§ **Problem description**:
Arrange the records below as a JSON list of strings, with one string for each line and no entries for blank lines.

◆ ◆ ◆ ◆

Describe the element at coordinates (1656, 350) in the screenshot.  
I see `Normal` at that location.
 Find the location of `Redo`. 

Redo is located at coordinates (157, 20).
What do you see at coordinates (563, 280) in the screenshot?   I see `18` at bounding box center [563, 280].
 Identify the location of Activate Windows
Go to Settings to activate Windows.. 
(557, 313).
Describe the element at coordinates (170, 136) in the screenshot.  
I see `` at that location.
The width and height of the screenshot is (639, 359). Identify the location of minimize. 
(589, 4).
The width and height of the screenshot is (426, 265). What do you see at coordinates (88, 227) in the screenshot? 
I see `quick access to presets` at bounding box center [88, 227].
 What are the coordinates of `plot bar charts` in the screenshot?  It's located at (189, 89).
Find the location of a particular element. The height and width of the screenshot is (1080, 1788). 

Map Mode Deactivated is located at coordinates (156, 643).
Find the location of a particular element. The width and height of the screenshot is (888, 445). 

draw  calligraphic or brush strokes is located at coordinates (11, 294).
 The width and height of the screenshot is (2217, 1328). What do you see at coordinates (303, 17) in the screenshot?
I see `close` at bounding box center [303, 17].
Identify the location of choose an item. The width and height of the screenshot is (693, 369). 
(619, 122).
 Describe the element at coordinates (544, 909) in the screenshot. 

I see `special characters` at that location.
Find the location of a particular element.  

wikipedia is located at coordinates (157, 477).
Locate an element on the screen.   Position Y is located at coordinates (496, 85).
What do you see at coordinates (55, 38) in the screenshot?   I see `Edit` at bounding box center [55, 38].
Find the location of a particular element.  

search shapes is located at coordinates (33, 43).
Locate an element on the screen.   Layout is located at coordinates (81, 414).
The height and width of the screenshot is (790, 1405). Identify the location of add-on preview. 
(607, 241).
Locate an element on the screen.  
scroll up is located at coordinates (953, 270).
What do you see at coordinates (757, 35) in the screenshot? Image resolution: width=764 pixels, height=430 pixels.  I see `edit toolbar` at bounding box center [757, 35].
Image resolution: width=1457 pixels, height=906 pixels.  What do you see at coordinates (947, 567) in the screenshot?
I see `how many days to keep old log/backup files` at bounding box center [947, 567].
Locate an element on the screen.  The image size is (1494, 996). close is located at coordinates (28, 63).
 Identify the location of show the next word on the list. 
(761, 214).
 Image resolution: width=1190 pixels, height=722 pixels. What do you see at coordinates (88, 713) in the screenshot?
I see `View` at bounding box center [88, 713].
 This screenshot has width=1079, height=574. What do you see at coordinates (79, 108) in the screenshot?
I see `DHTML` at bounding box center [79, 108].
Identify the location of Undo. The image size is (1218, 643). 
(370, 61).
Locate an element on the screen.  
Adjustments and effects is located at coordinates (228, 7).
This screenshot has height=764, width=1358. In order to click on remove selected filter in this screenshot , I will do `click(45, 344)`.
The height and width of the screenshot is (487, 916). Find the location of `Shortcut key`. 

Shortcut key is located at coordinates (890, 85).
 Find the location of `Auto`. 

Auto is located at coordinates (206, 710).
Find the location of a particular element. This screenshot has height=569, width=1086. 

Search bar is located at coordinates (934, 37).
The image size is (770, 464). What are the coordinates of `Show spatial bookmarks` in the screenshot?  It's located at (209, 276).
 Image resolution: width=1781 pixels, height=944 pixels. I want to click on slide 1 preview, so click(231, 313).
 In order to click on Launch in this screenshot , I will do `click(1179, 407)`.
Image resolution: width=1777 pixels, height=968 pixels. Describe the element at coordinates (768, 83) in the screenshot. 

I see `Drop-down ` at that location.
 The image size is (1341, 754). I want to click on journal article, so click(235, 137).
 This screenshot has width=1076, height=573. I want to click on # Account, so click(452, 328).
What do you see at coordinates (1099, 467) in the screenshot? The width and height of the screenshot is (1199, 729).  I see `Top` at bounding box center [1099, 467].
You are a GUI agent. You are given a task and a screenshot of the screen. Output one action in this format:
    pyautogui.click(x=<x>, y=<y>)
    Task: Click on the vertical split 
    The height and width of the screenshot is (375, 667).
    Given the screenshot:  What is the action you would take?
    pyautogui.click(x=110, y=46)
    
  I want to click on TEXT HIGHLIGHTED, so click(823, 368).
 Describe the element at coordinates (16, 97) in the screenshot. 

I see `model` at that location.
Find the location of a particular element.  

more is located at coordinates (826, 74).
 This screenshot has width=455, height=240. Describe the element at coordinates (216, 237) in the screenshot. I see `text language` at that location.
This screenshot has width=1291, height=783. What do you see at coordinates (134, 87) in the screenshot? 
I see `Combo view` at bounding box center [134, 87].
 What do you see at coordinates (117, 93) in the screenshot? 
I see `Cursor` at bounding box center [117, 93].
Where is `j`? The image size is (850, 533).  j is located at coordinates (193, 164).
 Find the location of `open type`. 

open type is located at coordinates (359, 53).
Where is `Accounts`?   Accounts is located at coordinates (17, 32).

◆ ◆ ◆ ◆

§ **Full output**:
[
  "Describe the element at coordinates (1656, 350) in the screenshot.  ",
  "I see `Normal` at that location.",
  " Find the location of `Redo`. ",
  "Redo is located at coordinates (157, 20).",
  "What do you see at coordinates (563, 280) in the screenshot?   I see `18` at bounding box center [563, 280].",
  " Identify the location of Activate Windows",
  "Go to Settings to activate Windows.. ",
  "(557, 313).",
  "Describe the element at coordinates (170, 136) in the screenshot.  ",
  "I see `` at that location.",
  "The width and height of the screenshot is (639, 359). Identify the location of minimize. ",
  "(589, 4).",
  "The width and height of the screenshot is (426, 265). What do you see at coordinates (88, 227) in the screenshot? ",
  "I see `quick access to presets` at bounding box center [88, 227].",
  " What are the coordinates of `plot bar charts` in the screenshot?  It's located at (189, 89).",
  "Find the location of a particular element. The height and width of the screenshot is (1080, 1788). ",
  "Map Mode Deactivated is located at coordinates (156, 643).",
  "Find the location of a particular element. The width and height of the screenshot is (888, 445). ",
  "draw  calligraphic or brush strokes is located at coordinates (11, 294).",
  " The width and height of the screenshot is (2217, 1328). What do you see at coordinates (303, 17) in the screenshot?",
  "I see `close` at bounding box center [303, 17].",
  "Identify the location of choose an item. The width and height of the screenshot is (693, 369). ",
  "(619, 122).",
  " Describe the element at coordinates (544, 909) in the screenshot. ",
  "I see `special characters` at that location.",
  "Find the location of a particular element.  ",
  "wikipedia is located at coordinates (157, 477).",
  "Locate an element on the screen.   Position Y is located at coordinates (496, 85).",
  "What do you see at coordinates (55, 38) in the screenshot?   I see `Edit` at bounding box center [55, 38].",
  "Find the location of a particular element.  ",
  "search shapes is located at coordinates (33, 43).",
  "Locate an element on the screen.   Layout is located at coordinates (81, 414).",
  "The height and width of the screenshot is (790, 1405). Identify the location of add-on preview. ",
  "(607, 241).",
  "Locate an element on the screen.  ",
  "scroll up is located at coordinates (953, 270).",
  "What do you see at coordinates (757, 35) in the screenshot? Image resolution: width=764 pixels, height=430 pixels.  I see `edit toolbar` at bounding box center [757, 35].",
  "Image resolution: width=1457 pixels, height=906 pixels.  What do you see at coordinates (947, 567) in the screenshot?",
  "I see `how many days to keep old log/backup files` at bounding box center [947, 567].",
  "Locate an element on the screen.  The image size is (1494, 996). close is located at coordinates (28, 63).",
  " Identify the location of show the next word on the list. ",
  "(761, 214).",
  " Image resolution: width=1190 pixels, height=722 pixels. What do you see at coordinates (88, 713) in the screenshot?",
  "I see `View` at bounding box center [88, 713].",
  " This screenshot has width=1079, height=574. What do you see at coordinates (79, 108) in the screenshot?",
  "I see `DHTML` at bounding box center [79, 108].",
  "Identify the location of Undo. The image size is (1218, 643). ",
  "(370, 61).",
  "Locate an element on the screen.  ",
  "Adjustments and effects is located at coordinates (228, 7).",
  "This screenshot has height=764, width=1358. In order to click on remove selected filter in this screenshot , I will do `click(45, 344)`.",
  "The height and width of the screenshot is (487, 916). Find the location of `Shortcut key`. ",
  "Shortcut key is located at coordinates (890, 85).",
  " Find the location of `Auto`. ",
  "Auto is located at coordinates (206, 710).",
  "Find the location of a particular element. This screenshot has height=569, width=1086. ",
  "Search bar is located at coordinates (934, 37).",
  "The image size is (770, 464). What are the coordinates of `Show spatial bookmarks` in the screenshot?  It's located at (209, 276).",
  " Image resolution: width=1781 pixels, height=944 pixels. I want to click on slide 1 preview, so click(231, 313).",
  " In order to click on Launch in this screenshot , I will do `click(1179, 407)`.",
  "Image resolution: width=1777 pixels, height=968 pixels. Describe the element at coordinates (768, 83) in the screenshot. ",
  "I see `Drop-down ` at that location.",
  " The image size is (1341, 754). I want to click on journal article, so click(235, 137).",
  " This screenshot has width=1076, height=573. I want to click on # Account, so click(452, 328).",
  "What do you see at coordinates (1099, 467) in the screenshot? The width and height of the screenshot is (1199, 729).  I see `Top` at bounding box center [1099, 467].",
  "You are a GUI agent. You are given a task and a screenshot of the screen. Output one action in this format:",
  "    pyautogui.click(x=<x>, y=<y>)",
  "    Task: Click on the vertical split ",
  "    The height and width of the screenshot is (375, 667).",
  "    Given the screenshot:  What is the action you would take?",
  "    pyautogui.click(x=110, y=46)",
  "  I want to click on TEXT HIGHLIGHTED, so click(823, 368).",
  " Describe the element at coordinates (16, 97) in the screenshot. ",
  "I see `model` at that location.",
  "Find the location of a particular element.  ",
  "more is located at coordinates (826, 74).",
  " This screenshot has width=455, height=240. Describe the element at coordinates (216, 237) in the screenshot. I see `text language` at that location.",
  "This screenshot has width=1291, height=783. What do you see at coordinates (134, 87) in the screenshot? ",
  "I see `Combo view` at bounding box center [134, 87].",
  " What do you see at coordinates (117, 93) in the screenshot? ",
  "I see `Cursor` at bounding box center [117, 93].",
  "Where is `j`? The image size is (850, 533).  j is located at coordinates (193, 164).",
  " Find the location of `open type`. ",
  "open type is located at coordinates (359, 53).",
  "Where is `Accounts`?   Accounts is located at coordinates (17, 32)."
]